Something New eBook

This eBook from the Gutenberg Project consists of approximately 288 pages of information about Something New.

Something New eBook

This eBook from the Gutenberg Project consists of approximately 288 pages of information about Something New.

Aline could not speak.  She felt as though her whole world had been turned upside down in the last quarter of an hour.  This was a new George Emerson, a George at whom it was impossible to laugh, but an insidiously attractive George.  Her heart beat quickly.  Her mind was not clear; but dimly she realized that he had pulled down her chief barrier of defense and that she was more open to attack than she had ever been.  Obstinacy, the automatic desire to resist the pressure of a will that attempted to overcome her own, had kept her cool and level-headed in the past.  With masterfulness she had been able to cope.  Humility was another thing altogether.
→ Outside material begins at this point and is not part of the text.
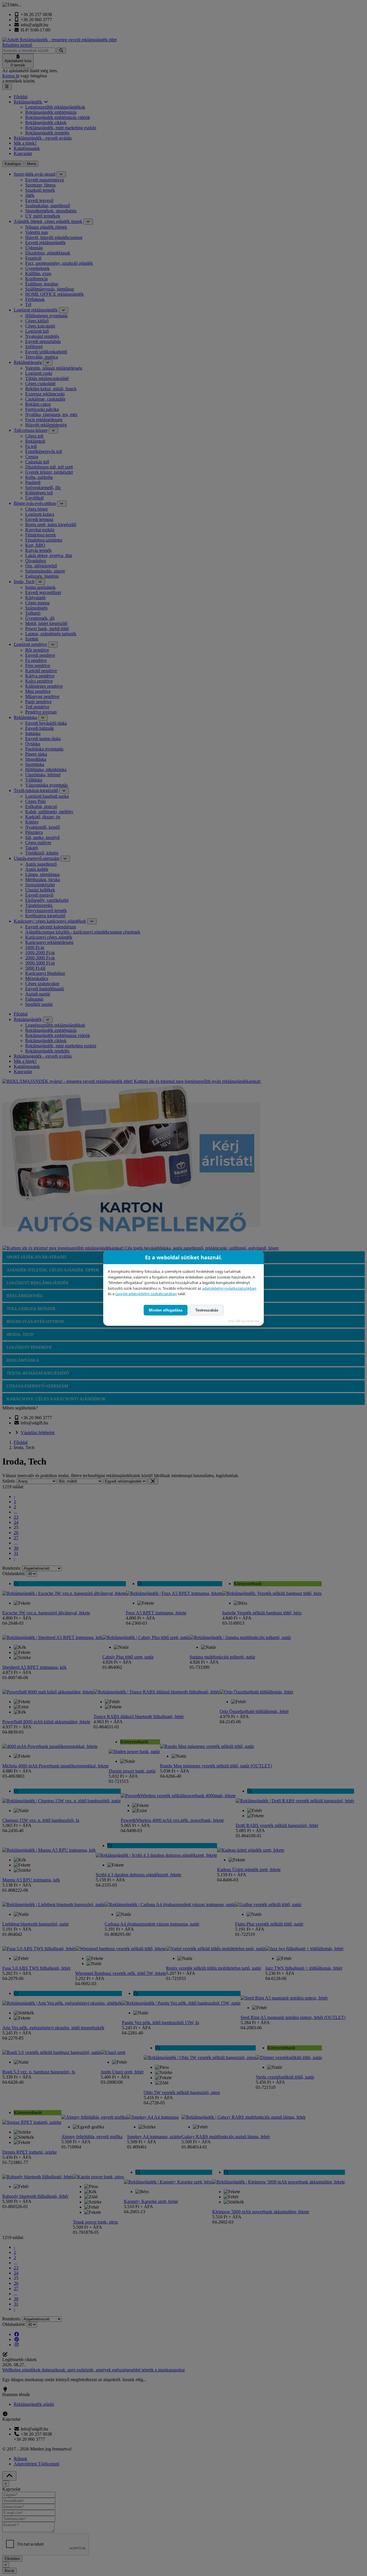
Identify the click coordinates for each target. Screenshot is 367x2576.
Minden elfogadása (165, 1310)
Soft-heartedness was Aline’s weakness.  She had never clearly recognized it, but it had been partly pity that had induced her to accept Freddie; he had seemed so downtrodden and sorry for himself during those Autumn days when they had first met.  Prudence warned her that strange things might happen if once she allowed herself to pity George Emerson.

The silence lengthened.  Aline could find nothing to say.  In her present mood there was danger in speech.

“We have known each other so long,” said Emerson, “and I have told you so often that I love you, we have come to make almost a joke of it, as though we were playing some game.  It just happens that that is our way—­to laugh at things; but I am going to say it once again, even though it has come to be a sort of catch phrase.  I love you!  I’m reconciled to the fact that I am done for, out of the running, and that you are going to marry somebody else; but I am not going to stop loving you.

“It isn’t a question of whether I should be happier if I forgot you.  I can’t do it.  It’s just an impossibility—­and that’s all there is to it.  Whatever I may be to you, you are part of me, and you always will be part of me.  I might just as well try to go on living without breathing as living without loving you.”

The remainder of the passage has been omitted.